Records to process:
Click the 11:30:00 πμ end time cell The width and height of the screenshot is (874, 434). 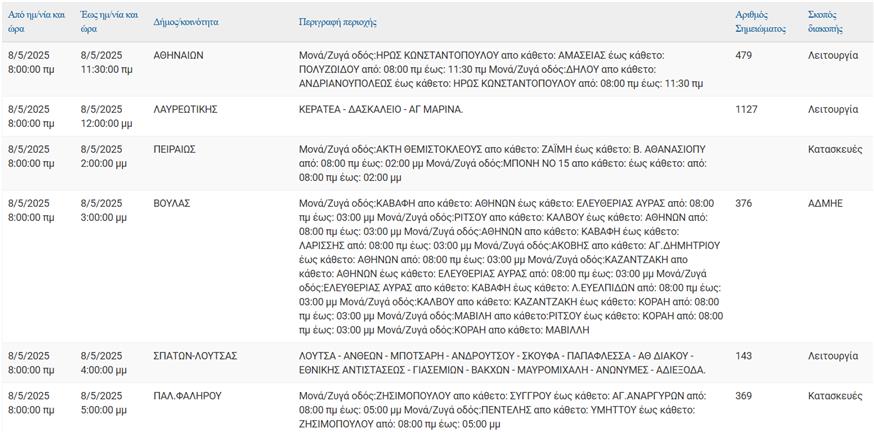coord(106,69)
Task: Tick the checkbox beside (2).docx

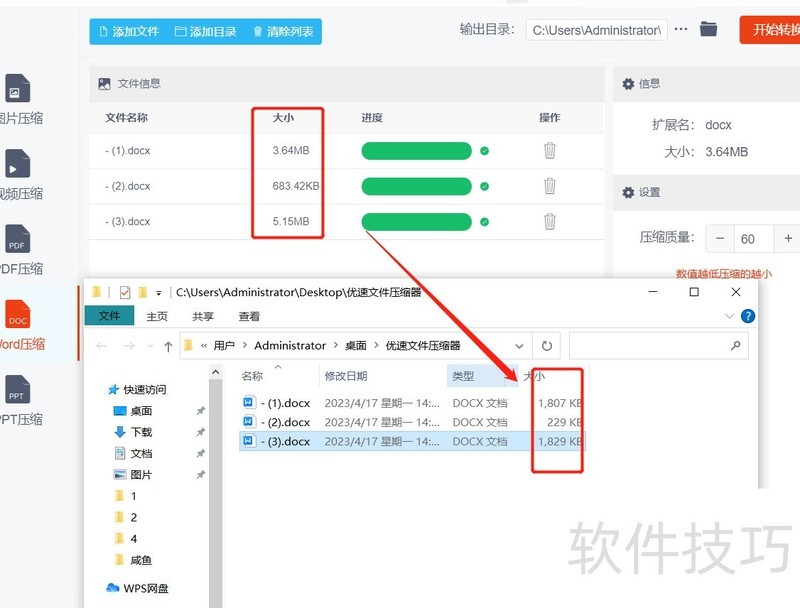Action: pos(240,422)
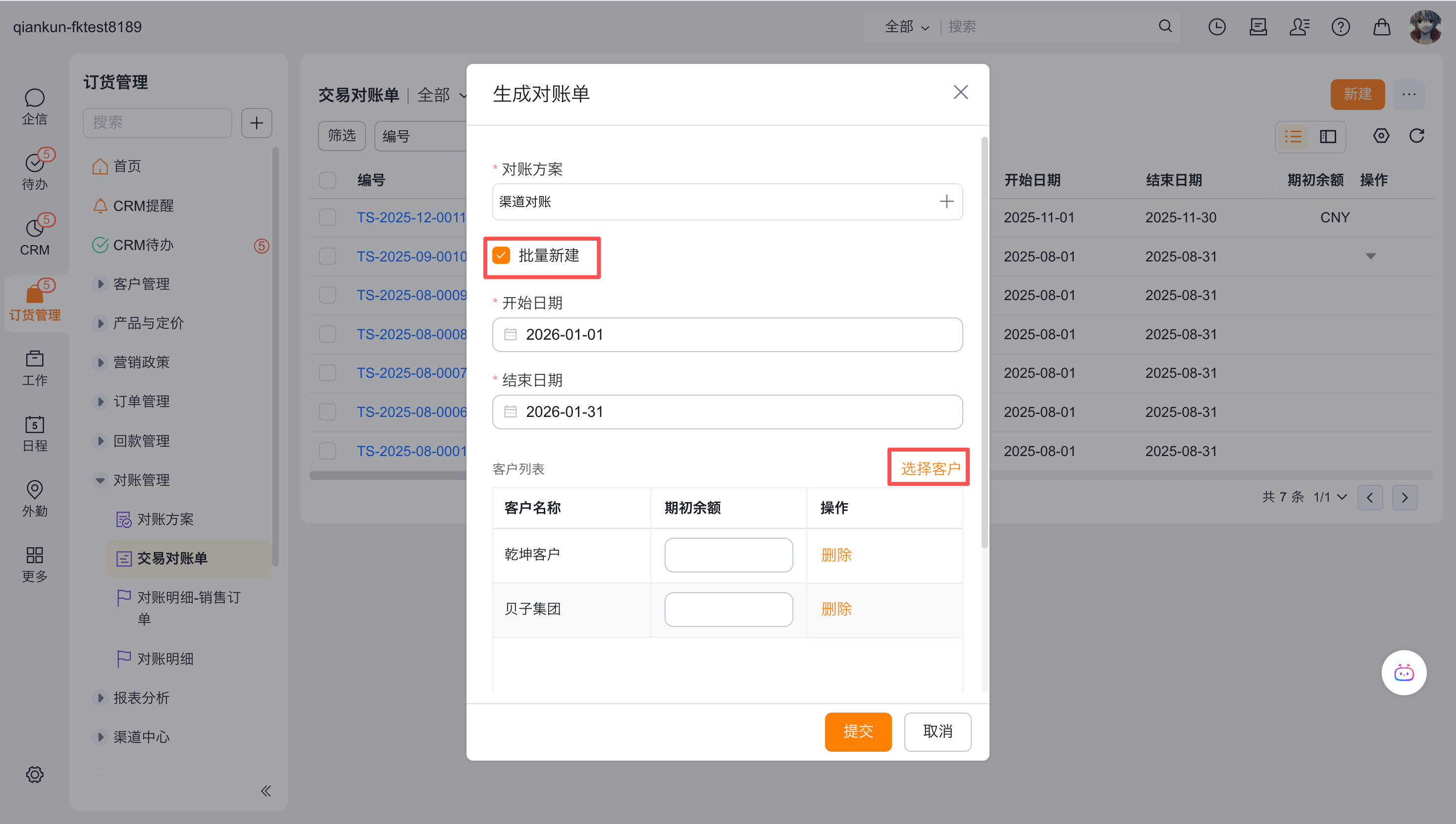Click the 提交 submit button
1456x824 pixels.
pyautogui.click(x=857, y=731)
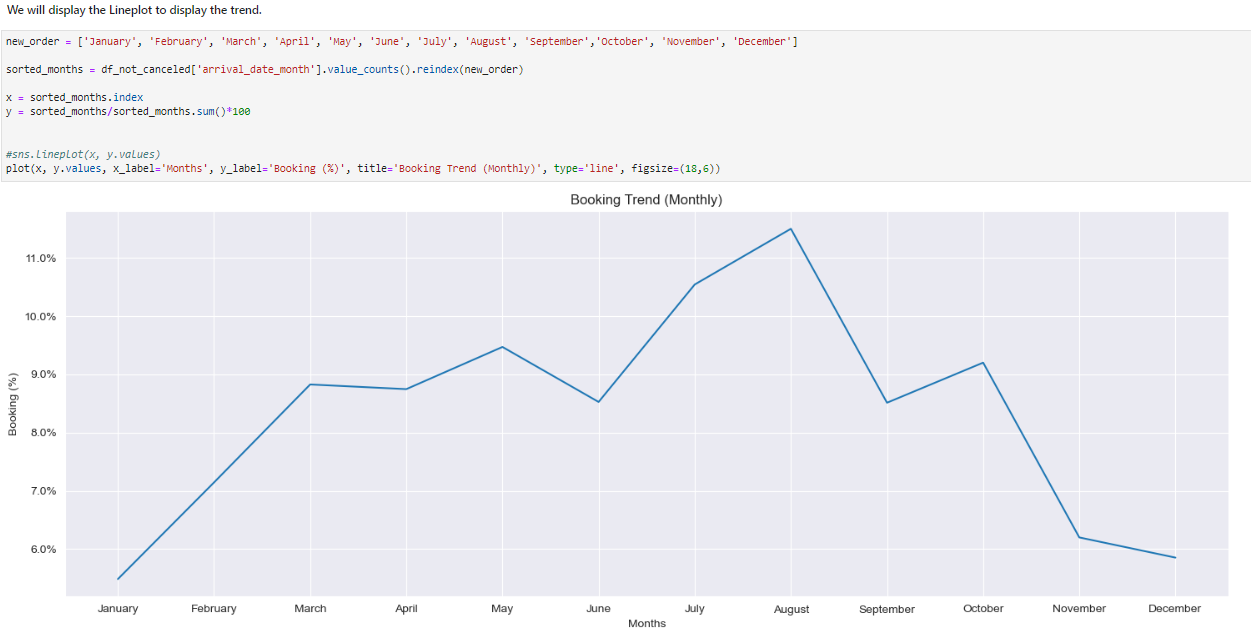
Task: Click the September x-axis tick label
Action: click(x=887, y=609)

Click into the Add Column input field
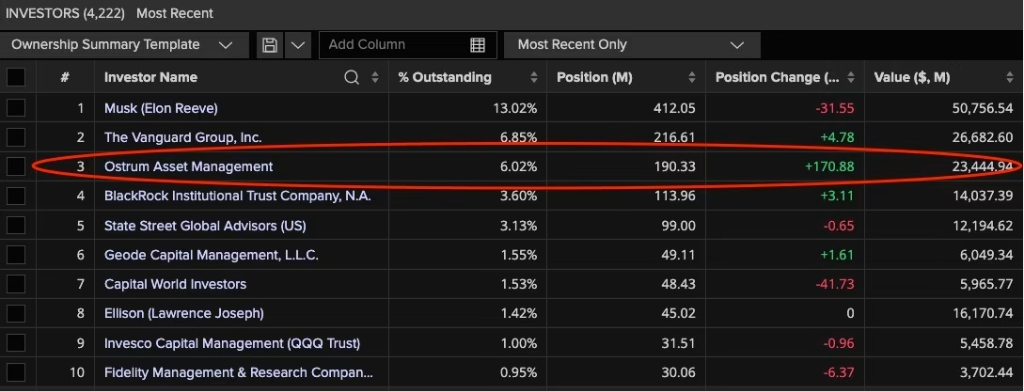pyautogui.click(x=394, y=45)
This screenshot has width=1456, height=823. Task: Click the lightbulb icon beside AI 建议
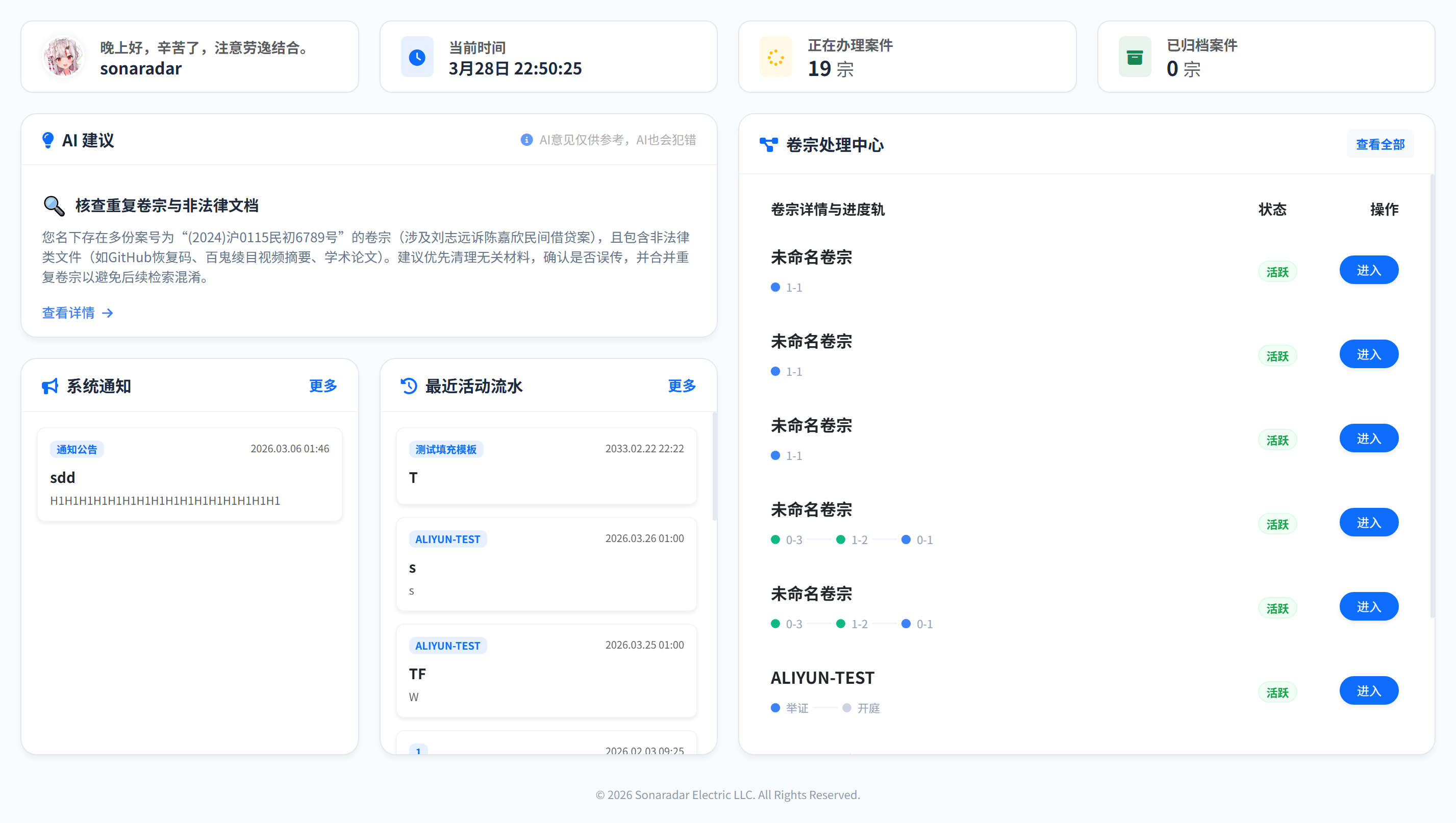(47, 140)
* * *
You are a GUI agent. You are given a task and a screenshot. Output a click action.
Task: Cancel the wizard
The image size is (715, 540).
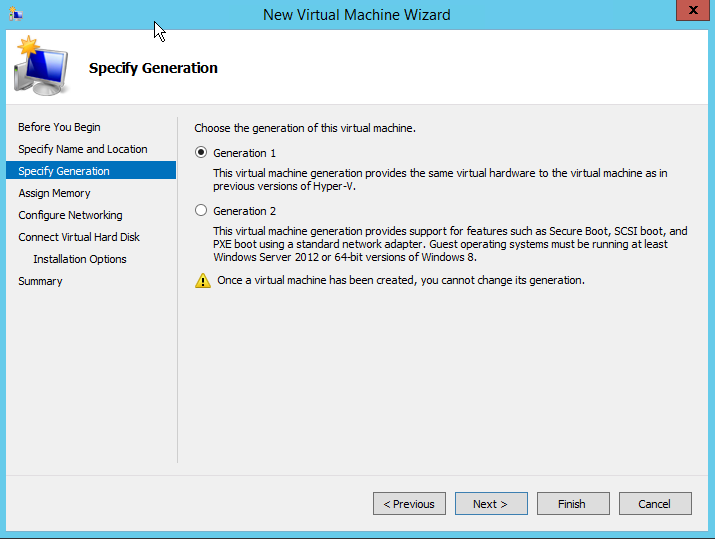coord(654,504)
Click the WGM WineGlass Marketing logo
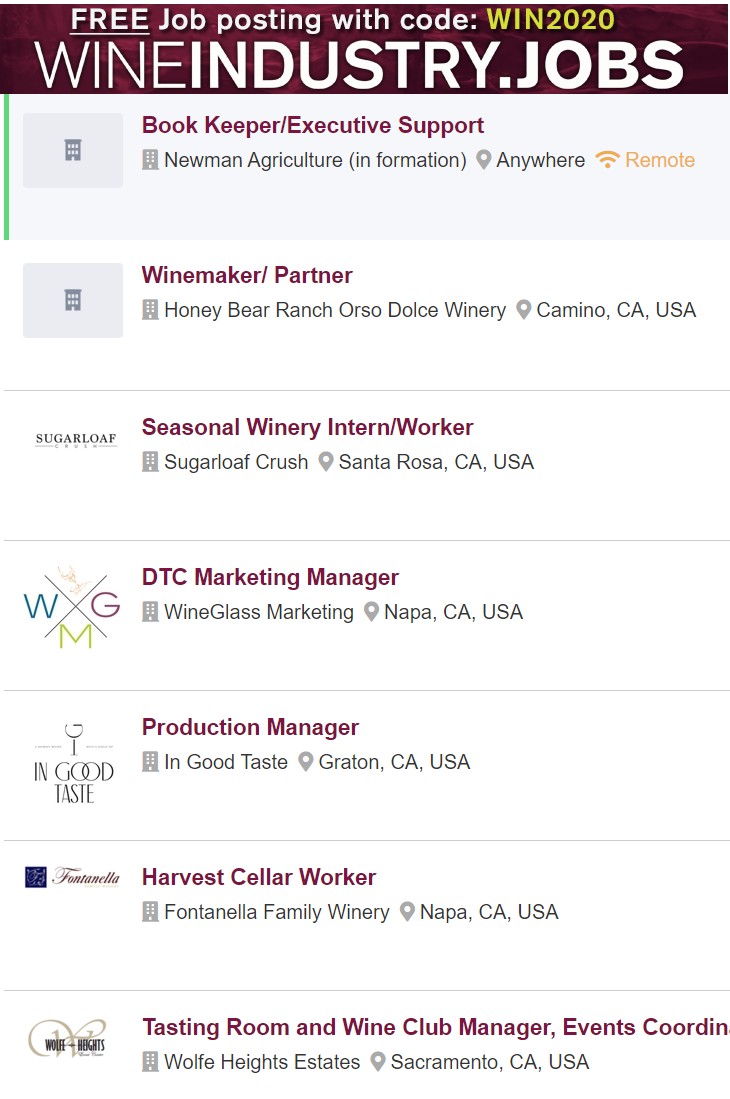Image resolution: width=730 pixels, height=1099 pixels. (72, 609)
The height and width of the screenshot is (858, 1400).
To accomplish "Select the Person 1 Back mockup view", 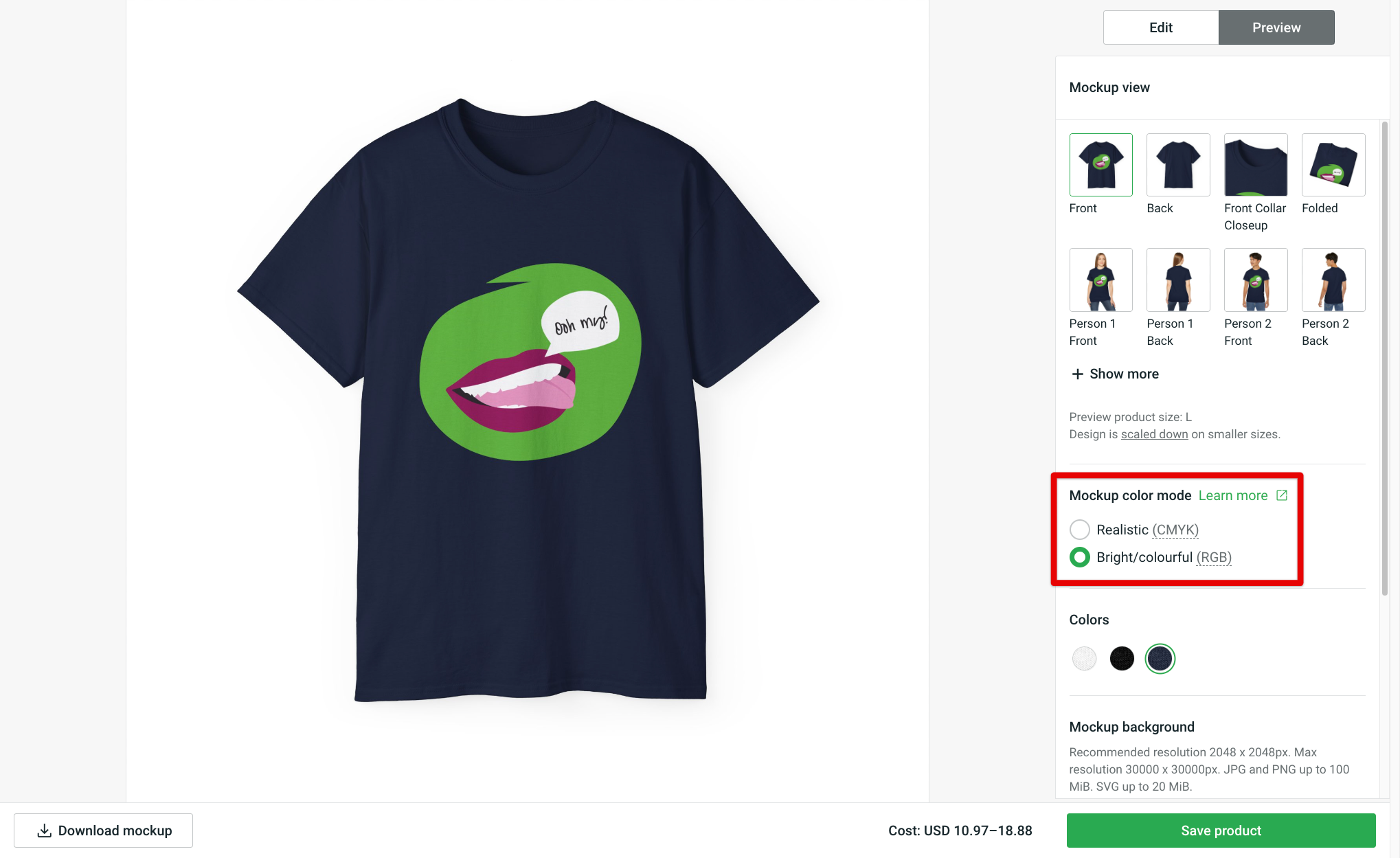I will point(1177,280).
--
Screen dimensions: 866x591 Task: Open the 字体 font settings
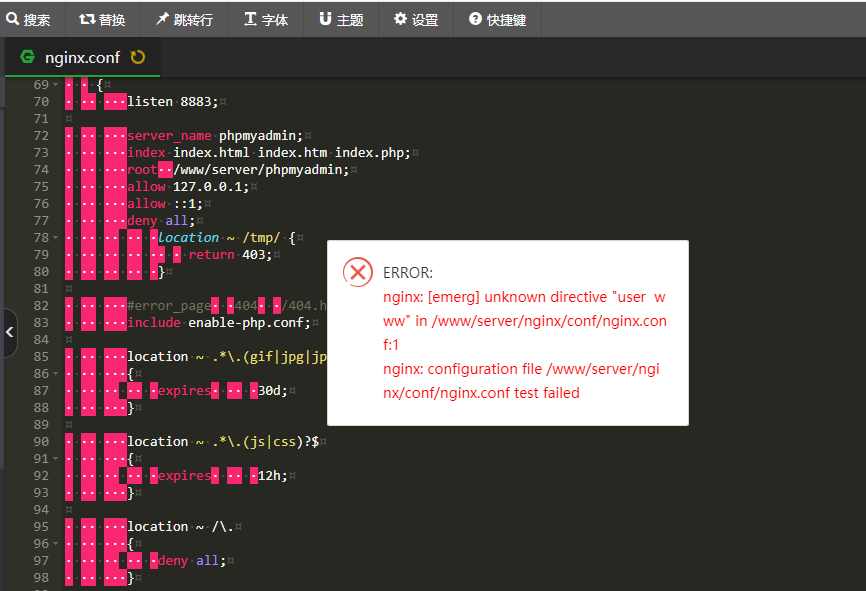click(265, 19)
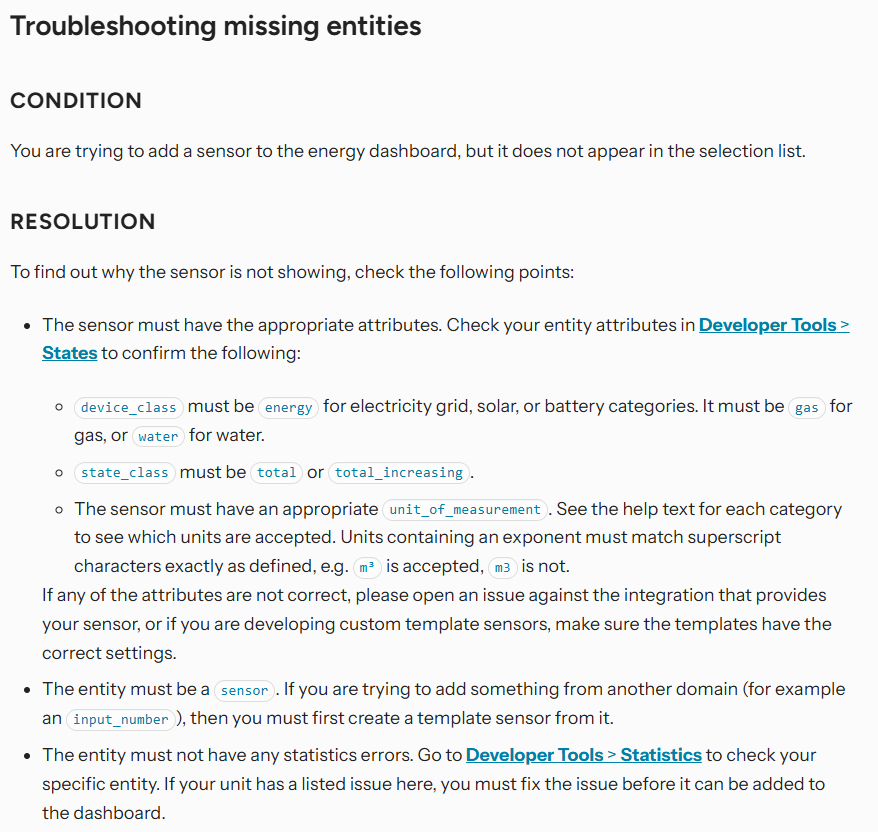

Given instruction: Copy out the lines starting with the one containing "Screen dimensions: 866x591" and going on through the one containing "click(265, 19)", with both of those lines included. Leave out the pictures.

Finished task:
Screen dimensions: 866x591 Task: Open the 字体 font settings
click(265, 19)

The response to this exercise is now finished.